▶ SOURCE:

=====

I'd like to ask "competitive with what?".  This is not intended
as sarcasm, it's an honest question.


To my mind, FreeBSD is losing ground to Linux in a number of
areas.  One of these areas is in published technical references.
Linux has published technical references, and FreeBSD does not.


While nearly anyone can write a book that purports to be a
technical reference work, actually building a useful one is very
difficult.  It takes on the order of one man year.

As skeptical as people might be about this, Linux has in fact
had a number of *good* technical references written for it, and
these books are not easily dismissed as "shallow fluff": they
are *real* works, with *real* depth.

I would go so far as to say that the Rubini/Corbet book "Linux
Devices Drivers" is *excellent*.


I'm going to argue that the reason these works have been able
to be written is stabilization of interfaces over time.

What are the *primary* arguments people have historically used
when evangelizing BSD?

o	"BSD is more stable"
o	"BSD is more mature"
o	"BSD has a long history"
o	"BSD was developed by experts with lots of experience,
	 who learned from the past"
o	"BSD doesn't suffer gratuitous changes gladly"

None of these look like the moral equivalent of "turn on a dime".

Yet here we are, arguing that it is flexibility that makes FreeBSD
competitive... and it's *not* winning the competitions that matter.

=====

Dataset rows:

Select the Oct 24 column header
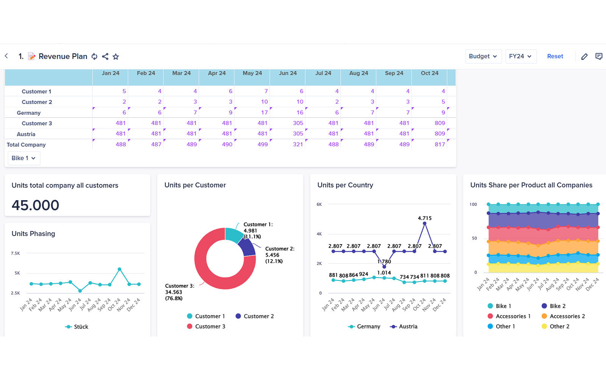The width and height of the screenshot is (606, 379). (430, 73)
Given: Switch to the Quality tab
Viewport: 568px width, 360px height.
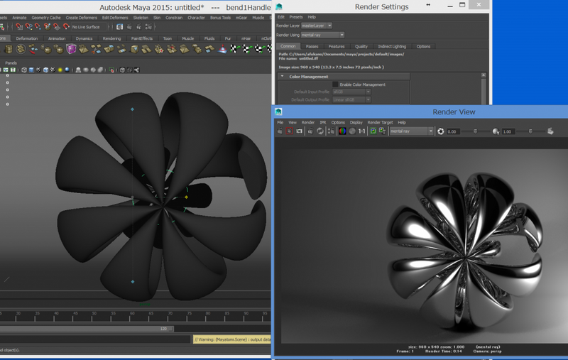Looking at the screenshot, I should [x=361, y=46].
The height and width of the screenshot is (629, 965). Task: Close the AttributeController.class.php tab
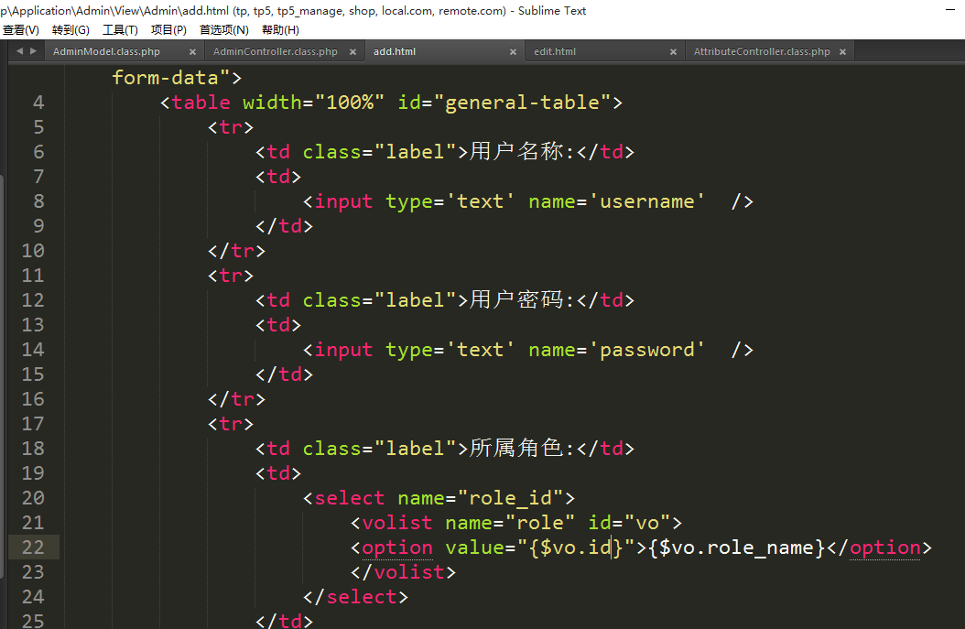pos(841,52)
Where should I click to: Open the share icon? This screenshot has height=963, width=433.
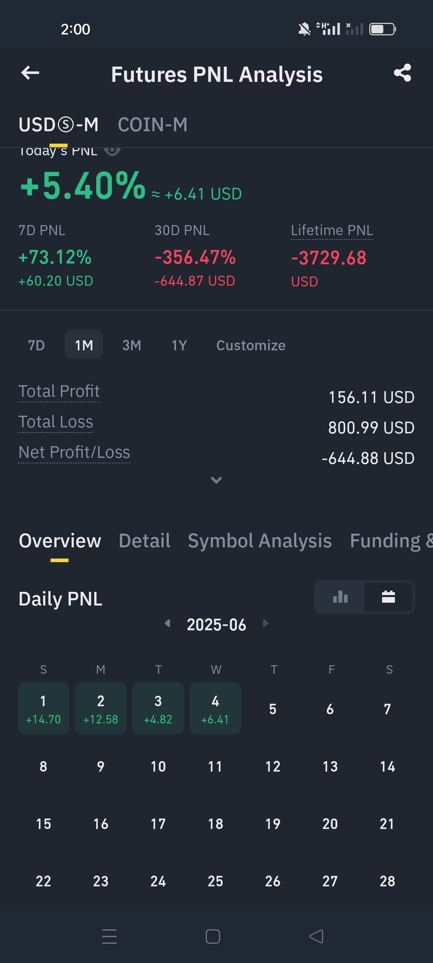pyautogui.click(x=403, y=73)
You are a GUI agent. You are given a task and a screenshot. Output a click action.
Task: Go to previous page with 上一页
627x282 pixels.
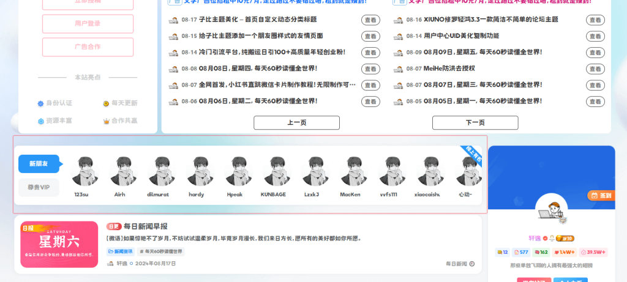(296, 122)
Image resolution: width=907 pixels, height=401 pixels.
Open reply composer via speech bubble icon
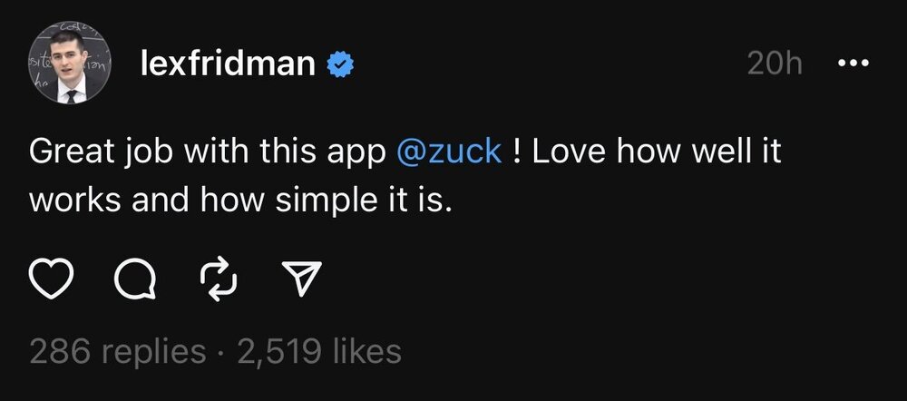[135, 282]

=====

▶ GIVEN PROBLEM:
Print the FreeBSD and Linux post verbatim, beginning at the words "While nearly anyone" and stopping after "one man year.".

▶ OUTPUT FOR THIS TASK:
While nearly anyone can write a book that purports to be a
technical reference work, actually building a useful one is very
difficult.  It takes on the order of one man year.